Thursday, November 21, 2024

NDG Book Review: ‘The Black Box’ is a thoughtful deep-dive

By Terri Schlichenmeyer

These days, everybody’s got a label maker.

The color of your skin? Punch out a label. The texture of your hair? Punch out a label. The way you walk, talk, or the things you like? No, you know who you are, no labels necessary. Still, as you’ll see in the new book “The Black Box” by Henry Louis Gates, Jr., there was a time when the issue wasn’t quite as clear.

Nearly ten years ago, when his granddaughter was born, Henry Louis Gates, Jr. asked his son-in-law about “the box.” The child, Gates, Jr. says, is “87.5 percent European” and looks white, but her parents checked a box on her birth certificate to indicate that she is “Black.”
“Such is the absurdity of the history of race and racial designations in the United States of America…” he says.

And it’s been that way since the beginning.

Purchased by a Boston merchant upon her arrival in 1761, Phillis Wheatley was taught to read and later, she learned to write poetry.

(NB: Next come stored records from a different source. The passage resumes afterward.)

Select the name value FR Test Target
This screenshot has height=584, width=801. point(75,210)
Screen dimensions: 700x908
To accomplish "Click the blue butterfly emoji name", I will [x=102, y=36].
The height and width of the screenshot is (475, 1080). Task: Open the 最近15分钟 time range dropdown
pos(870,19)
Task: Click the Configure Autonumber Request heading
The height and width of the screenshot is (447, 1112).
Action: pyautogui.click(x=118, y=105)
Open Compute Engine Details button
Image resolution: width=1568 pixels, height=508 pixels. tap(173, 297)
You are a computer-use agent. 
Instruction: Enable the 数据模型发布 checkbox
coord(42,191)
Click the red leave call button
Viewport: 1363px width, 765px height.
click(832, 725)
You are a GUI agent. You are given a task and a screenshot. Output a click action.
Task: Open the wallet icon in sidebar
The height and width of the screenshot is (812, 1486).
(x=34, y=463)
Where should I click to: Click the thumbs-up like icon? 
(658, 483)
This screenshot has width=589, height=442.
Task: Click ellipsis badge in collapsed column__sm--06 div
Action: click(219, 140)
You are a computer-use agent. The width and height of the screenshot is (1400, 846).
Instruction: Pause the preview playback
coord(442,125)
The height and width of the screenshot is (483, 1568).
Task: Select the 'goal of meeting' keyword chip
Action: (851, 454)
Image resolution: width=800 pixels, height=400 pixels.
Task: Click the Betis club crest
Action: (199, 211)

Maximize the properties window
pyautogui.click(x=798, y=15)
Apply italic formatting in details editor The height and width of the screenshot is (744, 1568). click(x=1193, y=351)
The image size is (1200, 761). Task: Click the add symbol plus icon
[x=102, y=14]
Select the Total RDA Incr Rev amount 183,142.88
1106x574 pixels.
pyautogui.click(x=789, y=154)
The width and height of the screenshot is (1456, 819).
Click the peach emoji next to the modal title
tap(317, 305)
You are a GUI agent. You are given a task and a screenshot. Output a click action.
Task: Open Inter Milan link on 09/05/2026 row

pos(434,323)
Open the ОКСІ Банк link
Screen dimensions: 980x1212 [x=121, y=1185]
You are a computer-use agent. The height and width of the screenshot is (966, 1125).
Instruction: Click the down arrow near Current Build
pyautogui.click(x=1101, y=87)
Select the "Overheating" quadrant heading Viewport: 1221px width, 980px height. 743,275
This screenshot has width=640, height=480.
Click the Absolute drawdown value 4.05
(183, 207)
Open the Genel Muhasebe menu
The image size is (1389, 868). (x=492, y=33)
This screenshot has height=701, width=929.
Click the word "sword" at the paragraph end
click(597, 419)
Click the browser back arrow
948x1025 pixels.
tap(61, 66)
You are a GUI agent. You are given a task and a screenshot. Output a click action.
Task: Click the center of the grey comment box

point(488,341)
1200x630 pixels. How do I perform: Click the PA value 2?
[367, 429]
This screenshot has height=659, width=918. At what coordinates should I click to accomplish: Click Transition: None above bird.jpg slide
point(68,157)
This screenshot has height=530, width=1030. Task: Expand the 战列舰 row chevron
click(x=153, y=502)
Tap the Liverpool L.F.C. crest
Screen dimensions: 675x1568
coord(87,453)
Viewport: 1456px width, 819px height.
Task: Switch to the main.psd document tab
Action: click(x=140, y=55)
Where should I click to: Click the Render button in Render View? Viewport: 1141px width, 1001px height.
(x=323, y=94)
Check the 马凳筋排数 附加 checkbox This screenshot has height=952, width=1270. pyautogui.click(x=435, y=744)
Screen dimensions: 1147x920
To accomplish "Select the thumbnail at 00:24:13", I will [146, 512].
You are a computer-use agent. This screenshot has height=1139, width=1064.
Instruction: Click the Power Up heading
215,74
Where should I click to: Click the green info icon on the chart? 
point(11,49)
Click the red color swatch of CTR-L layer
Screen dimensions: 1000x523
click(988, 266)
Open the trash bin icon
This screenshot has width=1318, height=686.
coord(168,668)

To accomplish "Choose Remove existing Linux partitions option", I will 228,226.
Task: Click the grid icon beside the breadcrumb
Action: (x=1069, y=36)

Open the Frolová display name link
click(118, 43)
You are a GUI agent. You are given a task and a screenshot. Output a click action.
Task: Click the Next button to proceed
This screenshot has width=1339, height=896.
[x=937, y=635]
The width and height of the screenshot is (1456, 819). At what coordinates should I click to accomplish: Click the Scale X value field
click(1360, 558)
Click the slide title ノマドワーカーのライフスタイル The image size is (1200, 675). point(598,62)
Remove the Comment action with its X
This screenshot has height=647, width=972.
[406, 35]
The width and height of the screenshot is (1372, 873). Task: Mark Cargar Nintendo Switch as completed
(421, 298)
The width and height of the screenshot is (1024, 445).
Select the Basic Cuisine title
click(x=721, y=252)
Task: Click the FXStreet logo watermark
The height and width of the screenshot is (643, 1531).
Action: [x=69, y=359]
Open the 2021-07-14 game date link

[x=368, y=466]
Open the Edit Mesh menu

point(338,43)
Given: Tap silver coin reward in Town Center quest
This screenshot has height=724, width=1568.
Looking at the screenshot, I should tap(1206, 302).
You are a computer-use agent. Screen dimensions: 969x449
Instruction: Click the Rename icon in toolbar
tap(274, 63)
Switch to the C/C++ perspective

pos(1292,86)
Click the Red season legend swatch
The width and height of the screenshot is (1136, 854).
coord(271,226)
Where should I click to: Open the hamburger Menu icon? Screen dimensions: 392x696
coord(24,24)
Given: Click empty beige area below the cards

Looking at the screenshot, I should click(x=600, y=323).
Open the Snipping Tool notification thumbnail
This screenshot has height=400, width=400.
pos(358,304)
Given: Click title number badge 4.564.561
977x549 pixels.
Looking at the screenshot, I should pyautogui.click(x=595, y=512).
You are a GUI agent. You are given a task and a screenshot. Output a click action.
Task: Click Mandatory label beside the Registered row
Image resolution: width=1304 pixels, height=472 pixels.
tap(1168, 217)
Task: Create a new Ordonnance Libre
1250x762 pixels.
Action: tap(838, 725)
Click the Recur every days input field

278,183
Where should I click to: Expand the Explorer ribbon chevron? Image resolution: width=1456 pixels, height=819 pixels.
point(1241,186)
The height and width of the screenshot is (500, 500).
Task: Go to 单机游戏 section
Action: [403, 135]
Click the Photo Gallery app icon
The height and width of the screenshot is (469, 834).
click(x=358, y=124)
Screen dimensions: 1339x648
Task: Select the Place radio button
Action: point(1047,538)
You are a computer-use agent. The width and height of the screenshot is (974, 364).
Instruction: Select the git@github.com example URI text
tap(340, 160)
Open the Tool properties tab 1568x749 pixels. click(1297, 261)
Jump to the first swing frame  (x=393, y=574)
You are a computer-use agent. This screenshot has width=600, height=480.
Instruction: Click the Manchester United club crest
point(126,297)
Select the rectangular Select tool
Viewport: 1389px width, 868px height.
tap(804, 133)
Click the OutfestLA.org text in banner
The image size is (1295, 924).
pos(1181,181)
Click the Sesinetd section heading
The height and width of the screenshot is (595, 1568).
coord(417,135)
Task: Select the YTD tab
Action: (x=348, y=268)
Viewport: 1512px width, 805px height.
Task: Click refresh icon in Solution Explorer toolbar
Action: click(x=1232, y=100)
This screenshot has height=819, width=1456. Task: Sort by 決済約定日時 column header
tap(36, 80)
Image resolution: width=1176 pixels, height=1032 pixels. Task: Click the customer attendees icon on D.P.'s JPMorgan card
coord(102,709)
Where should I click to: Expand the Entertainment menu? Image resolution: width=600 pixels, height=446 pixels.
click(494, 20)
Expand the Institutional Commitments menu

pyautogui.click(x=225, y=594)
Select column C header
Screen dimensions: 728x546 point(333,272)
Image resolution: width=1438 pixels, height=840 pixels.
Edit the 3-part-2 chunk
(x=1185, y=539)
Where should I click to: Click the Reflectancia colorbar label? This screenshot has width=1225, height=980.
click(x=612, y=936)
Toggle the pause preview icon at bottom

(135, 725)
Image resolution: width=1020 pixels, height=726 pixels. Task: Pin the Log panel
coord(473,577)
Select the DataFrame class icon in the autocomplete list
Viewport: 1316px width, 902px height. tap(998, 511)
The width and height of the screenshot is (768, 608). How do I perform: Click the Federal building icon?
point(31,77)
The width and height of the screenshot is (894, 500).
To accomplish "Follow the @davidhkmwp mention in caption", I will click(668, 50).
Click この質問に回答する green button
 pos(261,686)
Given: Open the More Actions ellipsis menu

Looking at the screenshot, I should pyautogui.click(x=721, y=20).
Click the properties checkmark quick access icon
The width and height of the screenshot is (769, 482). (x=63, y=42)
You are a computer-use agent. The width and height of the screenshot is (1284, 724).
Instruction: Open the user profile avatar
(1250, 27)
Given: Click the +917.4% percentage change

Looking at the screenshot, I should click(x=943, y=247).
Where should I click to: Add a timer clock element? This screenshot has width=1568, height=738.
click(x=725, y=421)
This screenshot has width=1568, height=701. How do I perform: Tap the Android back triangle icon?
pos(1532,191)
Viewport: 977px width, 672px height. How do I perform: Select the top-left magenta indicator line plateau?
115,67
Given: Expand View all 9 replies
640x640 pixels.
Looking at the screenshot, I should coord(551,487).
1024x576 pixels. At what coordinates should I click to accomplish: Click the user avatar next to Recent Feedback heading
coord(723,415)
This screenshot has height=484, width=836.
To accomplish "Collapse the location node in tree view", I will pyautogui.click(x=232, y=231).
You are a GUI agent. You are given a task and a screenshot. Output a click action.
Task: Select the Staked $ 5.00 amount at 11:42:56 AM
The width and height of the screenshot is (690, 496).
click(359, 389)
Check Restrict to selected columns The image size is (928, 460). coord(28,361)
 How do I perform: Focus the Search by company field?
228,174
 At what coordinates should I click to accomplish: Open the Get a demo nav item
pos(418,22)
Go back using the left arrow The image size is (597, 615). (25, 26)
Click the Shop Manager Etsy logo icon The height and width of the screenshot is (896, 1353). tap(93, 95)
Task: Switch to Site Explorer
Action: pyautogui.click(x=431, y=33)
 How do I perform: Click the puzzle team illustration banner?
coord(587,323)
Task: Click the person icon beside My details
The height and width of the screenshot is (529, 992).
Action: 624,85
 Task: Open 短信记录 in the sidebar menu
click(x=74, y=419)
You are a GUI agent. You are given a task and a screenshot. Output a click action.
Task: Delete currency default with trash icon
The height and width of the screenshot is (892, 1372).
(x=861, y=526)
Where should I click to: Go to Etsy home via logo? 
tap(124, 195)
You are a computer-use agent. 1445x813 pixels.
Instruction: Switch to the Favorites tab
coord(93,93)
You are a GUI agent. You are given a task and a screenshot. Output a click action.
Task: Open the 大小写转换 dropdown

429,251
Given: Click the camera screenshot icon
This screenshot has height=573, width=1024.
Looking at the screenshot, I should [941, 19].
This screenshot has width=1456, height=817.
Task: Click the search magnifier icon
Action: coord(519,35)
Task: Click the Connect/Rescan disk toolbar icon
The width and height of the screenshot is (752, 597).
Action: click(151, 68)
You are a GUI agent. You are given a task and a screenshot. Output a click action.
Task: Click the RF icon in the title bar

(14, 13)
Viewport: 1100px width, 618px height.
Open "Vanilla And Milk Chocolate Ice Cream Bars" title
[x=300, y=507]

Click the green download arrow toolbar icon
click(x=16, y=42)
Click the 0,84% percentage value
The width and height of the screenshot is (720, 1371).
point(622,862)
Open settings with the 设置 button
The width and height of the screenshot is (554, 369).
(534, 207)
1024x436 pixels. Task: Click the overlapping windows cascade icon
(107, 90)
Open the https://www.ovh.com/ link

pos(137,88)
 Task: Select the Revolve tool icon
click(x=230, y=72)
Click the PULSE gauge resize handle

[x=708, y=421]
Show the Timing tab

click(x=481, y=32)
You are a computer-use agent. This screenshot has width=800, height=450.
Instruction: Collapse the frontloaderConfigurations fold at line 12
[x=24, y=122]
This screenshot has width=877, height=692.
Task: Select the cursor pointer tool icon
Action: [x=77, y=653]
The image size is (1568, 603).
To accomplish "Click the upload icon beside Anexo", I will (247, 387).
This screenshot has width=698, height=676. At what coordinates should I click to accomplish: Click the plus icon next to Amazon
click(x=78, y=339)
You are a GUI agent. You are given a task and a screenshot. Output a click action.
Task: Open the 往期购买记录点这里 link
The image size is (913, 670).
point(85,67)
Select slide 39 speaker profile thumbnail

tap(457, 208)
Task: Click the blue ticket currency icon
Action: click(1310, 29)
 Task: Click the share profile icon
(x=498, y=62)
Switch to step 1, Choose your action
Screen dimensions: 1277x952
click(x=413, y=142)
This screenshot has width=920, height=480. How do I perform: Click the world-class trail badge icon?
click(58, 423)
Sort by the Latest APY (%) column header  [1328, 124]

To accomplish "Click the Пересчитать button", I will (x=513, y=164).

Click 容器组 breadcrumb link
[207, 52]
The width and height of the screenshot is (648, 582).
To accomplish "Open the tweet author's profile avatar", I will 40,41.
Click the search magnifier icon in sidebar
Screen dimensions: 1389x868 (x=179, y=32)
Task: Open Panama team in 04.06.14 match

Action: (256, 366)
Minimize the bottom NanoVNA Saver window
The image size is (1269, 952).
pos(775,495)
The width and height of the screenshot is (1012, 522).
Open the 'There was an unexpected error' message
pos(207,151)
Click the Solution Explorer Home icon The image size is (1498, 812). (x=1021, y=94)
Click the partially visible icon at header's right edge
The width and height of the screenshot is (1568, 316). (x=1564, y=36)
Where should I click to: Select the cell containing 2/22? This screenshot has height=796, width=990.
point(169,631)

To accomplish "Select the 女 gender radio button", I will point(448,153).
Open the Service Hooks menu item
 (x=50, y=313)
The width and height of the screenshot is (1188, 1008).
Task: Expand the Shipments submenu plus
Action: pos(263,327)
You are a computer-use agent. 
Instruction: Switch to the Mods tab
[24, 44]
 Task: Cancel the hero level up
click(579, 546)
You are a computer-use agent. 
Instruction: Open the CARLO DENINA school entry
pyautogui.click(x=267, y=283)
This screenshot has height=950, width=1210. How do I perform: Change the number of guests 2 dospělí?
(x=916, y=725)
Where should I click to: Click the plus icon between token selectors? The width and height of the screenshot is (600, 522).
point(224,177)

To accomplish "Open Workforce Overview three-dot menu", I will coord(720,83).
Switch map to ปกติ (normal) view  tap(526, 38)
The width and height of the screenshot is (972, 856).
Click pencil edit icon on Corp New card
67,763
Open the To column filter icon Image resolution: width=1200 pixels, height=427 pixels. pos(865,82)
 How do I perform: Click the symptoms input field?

In 1772, her owners endeavored to publish a book of her words but most white people refused to believe that a Black person could write at all, let alone such moving poetry.

One of those white people was Thomas Jefferson, who believed that skin tone mattered in “character, intelligence, and culture.”

Says Gates, Jr., “Black people fought back…by creating their own genre of literature…” and more than a hundred of them wrote “book-length slave narratives.” Some even went on to lecture about ending slavery. Later, “Black intellectuals” wrote about and discussed the ideas of colonization and emigration. Others wondered publicly what to “call the race” – Black, Afro-American, Negroes, “colored,” or something else?

By the early 1900s, Gates, Jr. says, “art forms were classed” and Black culture had taken a turn toward “politics of disrespectability” that white people weren’t supposed to hear or see. This later led to hip-hop, and the works of Alice Walker, Toni Morrison, and “the pioneers of the Black women’s literary movement…”

Sit down with “The Black Box,” and you’re going to be there awhile. This isn’t, in other words, a meaningless novel that you’re going to forget in two weeks; no, it’s something that you’ll need time to digest, that’ll make you think, and that you’ll want to discuss.

With a quick reminder of how the struggle to read and write began with the denial of both, author Henry Louis Gates, Jr. takes readers on a journey to show how the written word was crucial in the resistance to slavery and the formation of culture. This leads to a fascinating discovery of how Black community historically diverged from white America, especially in the Victorian Age, and how identity figured into it. Readers will also delight in seeing how quietly-created (and quietly public) early-twentieth-century language and writing created today’s various genres in literature and music.

“The Black Box” takes a deep dive into its subject, so be prepared to ponder. Casual truly doesn’t describe it; in fact, involved would be a more proper label.